Records to use.
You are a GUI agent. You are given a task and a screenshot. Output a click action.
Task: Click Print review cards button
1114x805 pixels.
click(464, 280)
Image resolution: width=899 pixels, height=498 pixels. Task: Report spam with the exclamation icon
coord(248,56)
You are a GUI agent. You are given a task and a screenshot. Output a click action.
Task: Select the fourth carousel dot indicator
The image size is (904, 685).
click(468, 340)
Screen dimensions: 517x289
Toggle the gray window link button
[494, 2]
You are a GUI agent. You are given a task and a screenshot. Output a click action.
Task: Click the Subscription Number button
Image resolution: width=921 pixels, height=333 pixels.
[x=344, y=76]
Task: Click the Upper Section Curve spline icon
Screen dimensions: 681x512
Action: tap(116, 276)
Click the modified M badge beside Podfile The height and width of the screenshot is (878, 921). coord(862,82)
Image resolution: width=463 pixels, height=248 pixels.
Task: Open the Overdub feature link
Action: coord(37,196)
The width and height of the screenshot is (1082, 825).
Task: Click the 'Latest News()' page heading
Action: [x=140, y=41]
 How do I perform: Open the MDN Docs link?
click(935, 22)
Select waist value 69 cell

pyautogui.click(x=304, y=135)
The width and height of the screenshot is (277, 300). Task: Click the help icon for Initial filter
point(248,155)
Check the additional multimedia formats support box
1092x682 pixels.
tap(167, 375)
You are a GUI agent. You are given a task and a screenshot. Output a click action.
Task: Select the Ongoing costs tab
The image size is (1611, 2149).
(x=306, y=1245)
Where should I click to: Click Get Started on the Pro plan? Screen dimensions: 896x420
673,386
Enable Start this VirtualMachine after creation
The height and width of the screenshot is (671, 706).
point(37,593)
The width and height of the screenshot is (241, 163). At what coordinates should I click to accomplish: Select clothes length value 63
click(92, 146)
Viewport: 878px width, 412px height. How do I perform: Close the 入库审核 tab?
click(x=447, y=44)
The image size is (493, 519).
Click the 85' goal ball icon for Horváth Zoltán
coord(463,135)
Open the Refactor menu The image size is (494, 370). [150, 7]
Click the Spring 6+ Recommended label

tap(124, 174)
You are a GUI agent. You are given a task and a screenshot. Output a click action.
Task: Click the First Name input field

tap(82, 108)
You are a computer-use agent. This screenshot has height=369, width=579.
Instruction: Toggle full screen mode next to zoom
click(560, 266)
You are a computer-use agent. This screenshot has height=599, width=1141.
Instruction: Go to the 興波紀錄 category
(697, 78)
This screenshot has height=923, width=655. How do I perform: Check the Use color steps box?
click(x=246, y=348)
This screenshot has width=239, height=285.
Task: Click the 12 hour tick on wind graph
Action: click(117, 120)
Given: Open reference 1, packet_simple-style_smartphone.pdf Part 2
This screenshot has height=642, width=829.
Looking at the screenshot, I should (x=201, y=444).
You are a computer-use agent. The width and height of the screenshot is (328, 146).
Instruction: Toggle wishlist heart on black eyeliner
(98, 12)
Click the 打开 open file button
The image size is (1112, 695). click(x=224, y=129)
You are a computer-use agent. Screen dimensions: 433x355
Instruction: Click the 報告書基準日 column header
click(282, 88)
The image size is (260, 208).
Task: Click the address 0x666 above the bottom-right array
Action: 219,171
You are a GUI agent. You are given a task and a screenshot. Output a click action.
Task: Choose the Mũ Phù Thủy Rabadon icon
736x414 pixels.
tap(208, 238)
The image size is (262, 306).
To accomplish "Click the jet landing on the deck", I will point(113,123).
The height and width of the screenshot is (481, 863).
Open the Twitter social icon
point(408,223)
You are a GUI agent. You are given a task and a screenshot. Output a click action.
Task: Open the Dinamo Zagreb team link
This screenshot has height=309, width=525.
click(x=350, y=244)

What to work on. The answer must be every line from the records above that contains the word "computer", copied in full.

Result of the task.
You are a computer-use agent. This screenshot has height=369, width=579.
You are a computer-use agent. This screenshot has height=599, width=1141.
You are a computer-use agent. The width and height of the screenshot is (328, 146).
You are a computer-use agent. Screen dimensions: 433x355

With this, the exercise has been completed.